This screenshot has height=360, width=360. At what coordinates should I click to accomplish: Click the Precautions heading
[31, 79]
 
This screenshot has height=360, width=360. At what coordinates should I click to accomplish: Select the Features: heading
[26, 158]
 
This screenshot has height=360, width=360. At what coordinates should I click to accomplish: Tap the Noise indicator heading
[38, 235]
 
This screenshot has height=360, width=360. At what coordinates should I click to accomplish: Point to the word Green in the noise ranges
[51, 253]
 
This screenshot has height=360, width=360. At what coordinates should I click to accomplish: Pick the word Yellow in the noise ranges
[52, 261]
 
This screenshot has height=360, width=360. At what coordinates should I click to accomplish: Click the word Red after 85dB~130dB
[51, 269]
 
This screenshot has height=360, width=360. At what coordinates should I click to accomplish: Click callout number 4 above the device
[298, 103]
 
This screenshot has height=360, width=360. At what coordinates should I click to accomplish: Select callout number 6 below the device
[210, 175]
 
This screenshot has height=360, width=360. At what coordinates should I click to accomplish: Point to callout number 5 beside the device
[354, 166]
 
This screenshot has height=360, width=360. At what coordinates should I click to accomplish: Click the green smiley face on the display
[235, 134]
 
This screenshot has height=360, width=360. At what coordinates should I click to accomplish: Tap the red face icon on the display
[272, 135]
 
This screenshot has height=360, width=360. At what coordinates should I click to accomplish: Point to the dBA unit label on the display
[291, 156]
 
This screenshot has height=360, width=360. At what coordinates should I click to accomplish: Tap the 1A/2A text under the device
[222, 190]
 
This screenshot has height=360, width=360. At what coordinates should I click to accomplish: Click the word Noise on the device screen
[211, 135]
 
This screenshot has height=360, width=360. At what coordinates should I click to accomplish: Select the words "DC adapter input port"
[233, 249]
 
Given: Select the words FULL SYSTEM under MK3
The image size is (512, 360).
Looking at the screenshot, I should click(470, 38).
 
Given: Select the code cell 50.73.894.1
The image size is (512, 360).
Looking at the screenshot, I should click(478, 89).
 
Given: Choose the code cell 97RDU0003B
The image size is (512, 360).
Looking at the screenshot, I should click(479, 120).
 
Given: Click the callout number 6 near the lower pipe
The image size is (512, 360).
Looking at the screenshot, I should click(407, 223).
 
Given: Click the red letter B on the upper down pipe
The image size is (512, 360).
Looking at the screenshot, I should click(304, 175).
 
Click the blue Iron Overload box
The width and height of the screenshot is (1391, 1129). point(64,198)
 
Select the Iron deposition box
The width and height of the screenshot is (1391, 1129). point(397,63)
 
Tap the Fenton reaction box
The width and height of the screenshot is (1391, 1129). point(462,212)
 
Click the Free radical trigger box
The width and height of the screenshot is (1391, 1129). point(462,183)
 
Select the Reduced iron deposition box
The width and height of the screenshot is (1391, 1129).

####################

§ Problem to solve:
From the rows above, pick out every line that contains the word "Given" and copy each of those lines in full.

§ Response to the exercise:
Given: Select the words FULL SYSTEM under MK3
Given: Select the code cell 50.73.894.1
Given: Choose the code cell 97RDU0003B
Given: Click the callout number 6 near the lower pipe
Given: Click the red letter B on the upper down pipe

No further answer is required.